> WRITTEN PROBLEM
Print every line of the listing from the one containing "Home (776, 84)" down to the one containing "動物・ペット (513, 150)", both included, reproducing each line unchanged.
· · ·
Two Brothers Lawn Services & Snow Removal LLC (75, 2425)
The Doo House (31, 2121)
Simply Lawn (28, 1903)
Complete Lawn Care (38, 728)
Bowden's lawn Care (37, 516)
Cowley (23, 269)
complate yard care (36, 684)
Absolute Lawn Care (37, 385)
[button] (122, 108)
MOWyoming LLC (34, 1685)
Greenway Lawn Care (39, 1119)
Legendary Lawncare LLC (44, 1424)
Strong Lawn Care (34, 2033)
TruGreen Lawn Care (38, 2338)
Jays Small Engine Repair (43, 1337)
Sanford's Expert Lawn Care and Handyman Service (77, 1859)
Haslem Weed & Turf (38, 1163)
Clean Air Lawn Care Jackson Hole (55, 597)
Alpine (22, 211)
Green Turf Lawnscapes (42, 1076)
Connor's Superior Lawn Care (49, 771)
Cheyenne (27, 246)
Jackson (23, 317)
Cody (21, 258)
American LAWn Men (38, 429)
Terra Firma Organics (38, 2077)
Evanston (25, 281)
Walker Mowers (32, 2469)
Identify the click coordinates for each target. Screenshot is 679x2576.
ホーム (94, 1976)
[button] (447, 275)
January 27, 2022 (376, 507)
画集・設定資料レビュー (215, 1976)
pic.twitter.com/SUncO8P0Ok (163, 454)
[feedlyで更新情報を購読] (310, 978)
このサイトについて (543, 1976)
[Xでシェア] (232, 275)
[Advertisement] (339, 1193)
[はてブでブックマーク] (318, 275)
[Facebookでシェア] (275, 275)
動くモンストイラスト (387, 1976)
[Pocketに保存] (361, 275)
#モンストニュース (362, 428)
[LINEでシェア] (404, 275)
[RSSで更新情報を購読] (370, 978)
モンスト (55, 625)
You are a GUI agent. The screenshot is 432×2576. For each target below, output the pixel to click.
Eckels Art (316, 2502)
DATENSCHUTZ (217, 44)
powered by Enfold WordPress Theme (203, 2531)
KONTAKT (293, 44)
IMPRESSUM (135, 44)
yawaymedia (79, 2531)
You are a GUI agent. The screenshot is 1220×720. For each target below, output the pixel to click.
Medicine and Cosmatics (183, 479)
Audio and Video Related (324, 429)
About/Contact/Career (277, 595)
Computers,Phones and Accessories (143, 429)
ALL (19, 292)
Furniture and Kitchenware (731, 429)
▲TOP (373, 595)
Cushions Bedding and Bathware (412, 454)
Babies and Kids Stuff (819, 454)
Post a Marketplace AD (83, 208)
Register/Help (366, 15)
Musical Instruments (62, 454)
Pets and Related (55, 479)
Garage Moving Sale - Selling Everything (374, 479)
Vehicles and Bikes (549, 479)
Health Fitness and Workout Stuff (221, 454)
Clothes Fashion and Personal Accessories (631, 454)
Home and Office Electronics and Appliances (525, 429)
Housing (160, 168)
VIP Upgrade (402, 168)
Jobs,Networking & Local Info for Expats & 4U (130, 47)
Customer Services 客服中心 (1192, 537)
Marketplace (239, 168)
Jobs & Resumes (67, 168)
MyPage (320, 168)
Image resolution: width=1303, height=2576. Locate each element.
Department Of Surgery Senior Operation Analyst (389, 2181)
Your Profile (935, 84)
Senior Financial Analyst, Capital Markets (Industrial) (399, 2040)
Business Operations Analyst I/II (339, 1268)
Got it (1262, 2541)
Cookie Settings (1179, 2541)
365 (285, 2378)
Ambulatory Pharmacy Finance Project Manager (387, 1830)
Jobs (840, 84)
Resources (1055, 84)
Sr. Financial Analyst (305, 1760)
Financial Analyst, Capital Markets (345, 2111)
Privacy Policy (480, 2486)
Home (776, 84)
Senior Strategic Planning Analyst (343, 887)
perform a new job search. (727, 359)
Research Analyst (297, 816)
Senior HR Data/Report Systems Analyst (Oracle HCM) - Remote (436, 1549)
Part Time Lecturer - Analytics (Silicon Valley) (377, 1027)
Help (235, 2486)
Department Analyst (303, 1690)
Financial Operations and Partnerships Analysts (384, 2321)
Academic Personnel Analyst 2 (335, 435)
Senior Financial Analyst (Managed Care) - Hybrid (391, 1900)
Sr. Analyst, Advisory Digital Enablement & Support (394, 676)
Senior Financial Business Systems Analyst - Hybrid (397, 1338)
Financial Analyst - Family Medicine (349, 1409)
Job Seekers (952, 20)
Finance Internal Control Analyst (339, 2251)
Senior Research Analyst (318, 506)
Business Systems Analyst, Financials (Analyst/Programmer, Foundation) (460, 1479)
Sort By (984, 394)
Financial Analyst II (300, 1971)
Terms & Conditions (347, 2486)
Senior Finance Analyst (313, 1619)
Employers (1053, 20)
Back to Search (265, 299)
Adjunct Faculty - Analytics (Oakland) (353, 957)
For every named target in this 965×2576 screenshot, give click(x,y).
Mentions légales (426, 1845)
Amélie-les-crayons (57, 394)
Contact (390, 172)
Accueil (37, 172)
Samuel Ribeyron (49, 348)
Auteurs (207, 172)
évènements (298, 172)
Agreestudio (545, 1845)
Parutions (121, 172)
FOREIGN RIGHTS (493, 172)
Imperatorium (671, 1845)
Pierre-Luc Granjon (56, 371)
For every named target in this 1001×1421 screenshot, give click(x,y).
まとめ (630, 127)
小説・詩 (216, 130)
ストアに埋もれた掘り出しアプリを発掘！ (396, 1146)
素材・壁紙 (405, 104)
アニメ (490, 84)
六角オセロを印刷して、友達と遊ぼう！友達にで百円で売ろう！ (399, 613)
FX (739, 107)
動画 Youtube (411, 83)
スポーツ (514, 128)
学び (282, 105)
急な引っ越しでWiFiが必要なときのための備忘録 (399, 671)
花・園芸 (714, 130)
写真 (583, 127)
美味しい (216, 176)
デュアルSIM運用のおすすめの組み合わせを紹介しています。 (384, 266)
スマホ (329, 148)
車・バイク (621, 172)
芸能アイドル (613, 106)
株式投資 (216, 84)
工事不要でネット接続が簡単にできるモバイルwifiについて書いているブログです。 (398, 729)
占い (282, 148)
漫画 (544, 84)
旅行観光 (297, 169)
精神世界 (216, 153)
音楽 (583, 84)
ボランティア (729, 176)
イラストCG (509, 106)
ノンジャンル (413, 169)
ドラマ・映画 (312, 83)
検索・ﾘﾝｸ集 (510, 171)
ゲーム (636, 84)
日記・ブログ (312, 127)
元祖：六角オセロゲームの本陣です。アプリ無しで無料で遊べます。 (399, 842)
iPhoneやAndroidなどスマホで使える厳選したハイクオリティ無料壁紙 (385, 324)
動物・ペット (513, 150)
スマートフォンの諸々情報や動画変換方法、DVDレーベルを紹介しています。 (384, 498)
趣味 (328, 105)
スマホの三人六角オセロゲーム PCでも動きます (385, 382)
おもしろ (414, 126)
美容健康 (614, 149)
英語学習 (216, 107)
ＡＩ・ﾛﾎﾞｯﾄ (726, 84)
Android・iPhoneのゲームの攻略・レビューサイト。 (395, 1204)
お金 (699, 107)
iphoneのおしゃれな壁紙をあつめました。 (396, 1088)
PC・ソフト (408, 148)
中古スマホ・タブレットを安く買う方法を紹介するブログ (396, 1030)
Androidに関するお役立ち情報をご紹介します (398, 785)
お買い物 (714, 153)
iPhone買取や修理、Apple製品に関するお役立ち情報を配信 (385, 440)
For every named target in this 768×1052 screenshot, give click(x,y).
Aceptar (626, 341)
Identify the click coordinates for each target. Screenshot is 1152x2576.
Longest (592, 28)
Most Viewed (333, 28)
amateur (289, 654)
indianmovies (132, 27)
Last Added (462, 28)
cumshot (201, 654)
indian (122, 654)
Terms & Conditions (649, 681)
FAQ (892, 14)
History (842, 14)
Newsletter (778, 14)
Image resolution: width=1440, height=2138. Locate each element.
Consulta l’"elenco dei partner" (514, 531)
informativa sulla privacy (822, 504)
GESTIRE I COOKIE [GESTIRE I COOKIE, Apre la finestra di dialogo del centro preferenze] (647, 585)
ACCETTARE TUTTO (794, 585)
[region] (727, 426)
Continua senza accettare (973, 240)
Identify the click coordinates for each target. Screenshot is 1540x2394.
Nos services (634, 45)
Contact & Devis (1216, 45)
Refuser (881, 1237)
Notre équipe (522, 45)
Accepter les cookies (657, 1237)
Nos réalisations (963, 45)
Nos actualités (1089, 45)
· · ·
> ANSWER TO THE TASK
Home (776, 84)
Senior Strategic Planning Analyst (343, 887)
perform a new job search. (727, 359)
Research Analyst (297, 816)
Senior HR Data/Report Systems Analyst (Oracle HCM) - Remote (436, 1549)
Part Time Lecturer - Analytics (Silicon Valley) (377, 1027)
Help (235, 2486)
Department Analyst (303, 1690)
Financial Operations and Partnerships Analysts (384, 2321)
Academic Personnel Analyst 2 (335, 435)
Senior Financial Analyst (Managed Care) - Hybrid (391, 1900)
Sr. Analyst, Advisory Digital Enablement & Support (394, 676)
Senior Financial Business Systems Analyst - Hybrid (397, 1338)
Financial Analyst - Family Medicine (349, 1409)
Job Seekers (952, 20)
Finance Internal Control Analyst (339, 2251)
Senior Research Analyst (318, 506)
Business Systems Analyst, Financials (Analyst/Programmer, Foundation) (460, 1479)
Sort By (984, 394)
Financial Analyst II (300, 1971)
Terms & Conditions (347, 2486)
Senior Finance Analyst (313, 1619)
Employers (1053, 20)
Back to Search (265, 299)
Adjunct Faculty - Analytics (Oakland) (353, 957)
For every named target in this 965×2576 screenshot, give click(x,y).
Mentions légales (426, 1845)
Amélie-les-crayons (57, 394)
Contact (390, 172)
Accueil (37, 172)
Samuel Ribeyron (49, 348)
Auteurs (207, 172)
évènements (298, 172)
Agreestudio (545, 1845)
Parutions (121, 172)
FOREIGN RIGHTS (493, 172)
Imperatorium (671, 1845)
Pierre-Luc Granjon (56, 371)
For every named target in this 1001×1421 screenshot, give click(x,y).
まとめ (630, 127)
小説・詩 (216, 130)
ストアに埋もれた掘り出しアプリを発掘！ (396, 1146)
素材・壁紙 (405, 104)
アニメ (490, 84)
六角オセロを印刷して、友達と遊ぼう！友達にで百円で売ろう！ (399, 613)
FX (739, 107)
動画 Youtube (411, 83)
スポーツ (514, 128)
学び (282, 105)
急な引っ越しでWiFiが必要なときのための備忘録 (399, 671)
花・園芸 (714, 130)
写真 (583, 127)
美味しい (216, 176)
デュアルSIM運用のおすすめの組み合わせを紹介しています。 (384, 266)
スマホ (329, 148)
車・バイク (621, 172)
芸能アイドル (613, 106)
株式投資 (216, 84)
工事不要でネット接続が簡単にできるモバイルwifiについて書いているブログです。 (398, 729)
占い (282, 148)
漫画 (544, 84)
旅行観光 (297, 169)
精神世界 (216, 153)
音楽 (583, 84)
ボランティア (729, 176)
イラストCG (509, 106)
ノンジャンル (413, 169)
ドラマ・映画 (312, 83)
検索・ﾘﾝｸ集 (510, 171)
ゲーム (636, 84)
日記・ブログ (312, 127)
元祖：六角オセロゲームの本陣です。アプリ無しで無料で遊べます。 (399, 842)
iPhoneやAndroidなどスマホで使える厳選したハイクオリティ無料壁紙 (385, 324)
動物・ペット (513, 150)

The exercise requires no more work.